William Kohler, MD, director of the Florida Sleep Institute in Spring Hill, Florida, echoed the authors of the study in calling it counter-productive to trade sleep time for study time.
"An adequate quality and quantity of sleep is needed for us to function at our maximum," he said. "This study further emphasizes the need for that sleep."
The authors noted that students' strategy of losing sleep in exchange for studying more becomes more common as students get older.
"Adolescents devote less time to sleep as they age, and when they sacrifice the precious little sleep they have for extra studying, it has negative consequences for their daily academic performance," they wrote. "The best studying strategy for adolescents who must juggle the demands of high school is to study consistently on school days."
The authors recognized that students may need to study a great deal, and they do not recommend cutting down on study time as a big test approaches. But they recommend cutting out another activity rather than sleep.
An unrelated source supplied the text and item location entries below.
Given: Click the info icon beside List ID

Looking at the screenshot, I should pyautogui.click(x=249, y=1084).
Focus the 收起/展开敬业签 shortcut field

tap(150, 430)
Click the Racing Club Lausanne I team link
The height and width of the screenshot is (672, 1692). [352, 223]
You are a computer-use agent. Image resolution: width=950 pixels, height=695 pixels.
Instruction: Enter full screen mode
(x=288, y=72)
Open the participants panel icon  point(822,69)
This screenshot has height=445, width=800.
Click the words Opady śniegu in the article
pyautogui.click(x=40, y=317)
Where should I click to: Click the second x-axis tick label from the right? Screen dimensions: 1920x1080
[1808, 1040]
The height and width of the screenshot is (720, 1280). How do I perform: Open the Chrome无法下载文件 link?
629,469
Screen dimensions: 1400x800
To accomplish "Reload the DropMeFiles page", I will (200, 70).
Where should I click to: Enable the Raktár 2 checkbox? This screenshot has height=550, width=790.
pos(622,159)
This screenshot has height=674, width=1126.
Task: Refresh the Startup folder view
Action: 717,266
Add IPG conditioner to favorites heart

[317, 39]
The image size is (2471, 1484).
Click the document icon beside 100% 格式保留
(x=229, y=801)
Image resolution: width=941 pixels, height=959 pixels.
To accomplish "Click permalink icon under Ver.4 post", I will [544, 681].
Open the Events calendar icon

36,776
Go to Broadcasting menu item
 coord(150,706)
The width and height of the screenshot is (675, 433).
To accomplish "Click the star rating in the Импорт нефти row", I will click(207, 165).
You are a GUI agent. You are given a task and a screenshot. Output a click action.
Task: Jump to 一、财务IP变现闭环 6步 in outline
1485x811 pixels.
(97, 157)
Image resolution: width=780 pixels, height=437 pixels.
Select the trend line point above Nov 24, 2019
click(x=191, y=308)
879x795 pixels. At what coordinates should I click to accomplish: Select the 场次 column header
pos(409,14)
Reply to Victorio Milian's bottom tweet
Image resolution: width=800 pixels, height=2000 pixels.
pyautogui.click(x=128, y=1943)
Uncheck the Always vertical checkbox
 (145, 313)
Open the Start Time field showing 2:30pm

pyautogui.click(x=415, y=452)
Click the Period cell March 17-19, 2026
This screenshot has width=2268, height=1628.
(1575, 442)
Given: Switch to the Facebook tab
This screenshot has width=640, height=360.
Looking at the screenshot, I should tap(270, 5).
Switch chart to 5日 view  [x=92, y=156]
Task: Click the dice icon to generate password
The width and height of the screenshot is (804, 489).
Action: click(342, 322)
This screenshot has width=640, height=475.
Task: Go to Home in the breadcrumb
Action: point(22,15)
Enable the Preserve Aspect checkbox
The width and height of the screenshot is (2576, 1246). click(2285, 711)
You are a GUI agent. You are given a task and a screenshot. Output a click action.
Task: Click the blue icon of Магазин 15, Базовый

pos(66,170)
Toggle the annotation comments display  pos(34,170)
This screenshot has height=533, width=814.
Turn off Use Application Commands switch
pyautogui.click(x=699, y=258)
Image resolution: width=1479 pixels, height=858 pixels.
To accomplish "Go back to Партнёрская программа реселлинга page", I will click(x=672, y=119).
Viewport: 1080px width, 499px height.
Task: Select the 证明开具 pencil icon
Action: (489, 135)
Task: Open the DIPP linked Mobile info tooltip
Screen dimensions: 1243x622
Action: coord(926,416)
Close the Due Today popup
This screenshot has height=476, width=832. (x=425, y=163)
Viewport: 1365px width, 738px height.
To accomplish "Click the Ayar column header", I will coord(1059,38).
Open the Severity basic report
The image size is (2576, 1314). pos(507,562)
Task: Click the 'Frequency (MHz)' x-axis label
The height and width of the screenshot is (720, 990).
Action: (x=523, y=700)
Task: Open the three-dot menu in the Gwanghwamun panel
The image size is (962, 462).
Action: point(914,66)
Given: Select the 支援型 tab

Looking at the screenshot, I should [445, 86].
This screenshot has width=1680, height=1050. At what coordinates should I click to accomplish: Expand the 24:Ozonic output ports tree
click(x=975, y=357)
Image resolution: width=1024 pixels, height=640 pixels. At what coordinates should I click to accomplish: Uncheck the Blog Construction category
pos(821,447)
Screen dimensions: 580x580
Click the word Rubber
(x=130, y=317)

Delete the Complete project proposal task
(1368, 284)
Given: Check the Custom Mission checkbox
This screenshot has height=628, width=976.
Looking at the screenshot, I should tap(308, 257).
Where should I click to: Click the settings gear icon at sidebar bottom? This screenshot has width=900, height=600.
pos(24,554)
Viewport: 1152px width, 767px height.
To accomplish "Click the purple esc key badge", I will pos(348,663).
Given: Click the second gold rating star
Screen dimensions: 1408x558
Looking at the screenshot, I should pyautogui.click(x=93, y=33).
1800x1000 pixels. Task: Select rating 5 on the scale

"Parents and educators concerned about adolescents’ academic problems should emphasize the importance of sleep and maintaining a regular studying schedule," they wrote.
Dr. Kohler noted that this study had some faults because it was based on self-reported questionnaires from the students, but its strength was having a large group of students.
The study was published August 20 in the journal Child Development. The study was funded by the Russell Sage Foundation. The authors did not note any information regarding possible conflicts of interest.